La sostenibilità esige una certa equità sociale, cioè “livellamento medio tra paesi poveri e ricchi”, e una distribuzione più o meno omogenea dei costi e dei benefici dello sviluppo. Così, per esempio, i paesi più poveri hanno diritto di espandere il loro passo ecologico (quanto di terra, acqua, nutrienti e energia occorrono, per soddisfare i loro bisogni), mentre i più ricchi devono ridurlo o contrarlo. Non si tratta di assumere la tesi equivoca della decrescita, ma di dare un’altra direzione allo sviluppo, di decarburare la produzione, riducendo l’impatto ambientale, favorendo il predominare di valori intangibili come la generosità, la cooperazione, la solidarietà e la compassione.

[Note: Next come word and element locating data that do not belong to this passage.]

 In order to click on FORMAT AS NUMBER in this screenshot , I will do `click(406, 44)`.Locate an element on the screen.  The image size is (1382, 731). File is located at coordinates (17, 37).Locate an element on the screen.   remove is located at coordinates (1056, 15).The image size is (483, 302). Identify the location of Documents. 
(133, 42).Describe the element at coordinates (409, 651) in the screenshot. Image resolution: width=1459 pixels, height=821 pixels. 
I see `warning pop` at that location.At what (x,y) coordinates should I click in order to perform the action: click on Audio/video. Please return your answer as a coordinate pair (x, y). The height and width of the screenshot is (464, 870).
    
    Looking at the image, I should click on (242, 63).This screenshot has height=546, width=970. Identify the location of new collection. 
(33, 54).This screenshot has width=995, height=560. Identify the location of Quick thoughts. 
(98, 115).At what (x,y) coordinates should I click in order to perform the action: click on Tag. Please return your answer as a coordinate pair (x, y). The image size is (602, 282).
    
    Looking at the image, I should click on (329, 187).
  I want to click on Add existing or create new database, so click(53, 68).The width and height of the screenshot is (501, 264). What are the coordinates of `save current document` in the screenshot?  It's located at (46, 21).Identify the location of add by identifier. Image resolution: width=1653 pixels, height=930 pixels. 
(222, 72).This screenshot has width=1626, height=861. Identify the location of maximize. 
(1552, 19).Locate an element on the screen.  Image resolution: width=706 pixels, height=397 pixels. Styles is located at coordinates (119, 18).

Enfaticamente ripetono Dowbor e Sachs che la solidarietà è un dato essenziale e costitutivo del fenomeno umano e l’individualismo crudele cui stiamo assistendo al giorno d’oggi, espressione di concorrenza senza freno e avidità di accumulare, significa una crescita che distrugge i lacci della convivenza e così rende società fatalmente insostenibile. E di loro due questa bell’espressione «civiltà della biocivilizzazione», una civiltà che dà centralità alla vita, alla Terra, agli ecosistemi e a ogni persona. Da lì emerge, nel loro bel linguaggio la Terra di Buona Speranza (vedi “Ecosviluppo: crescere senza distruggere”, Intervista, in Magna Carta, 29.08.2011).
Questa proposta mi pare uno dei più sensate e responsabili davanti ai rischi che corrono il pianeta e il futuro della specie umana. La proposta di dopoh (http//dowbor.org) e Sachs merita di essere considerata perché mostra grande funzionalità e viabilità.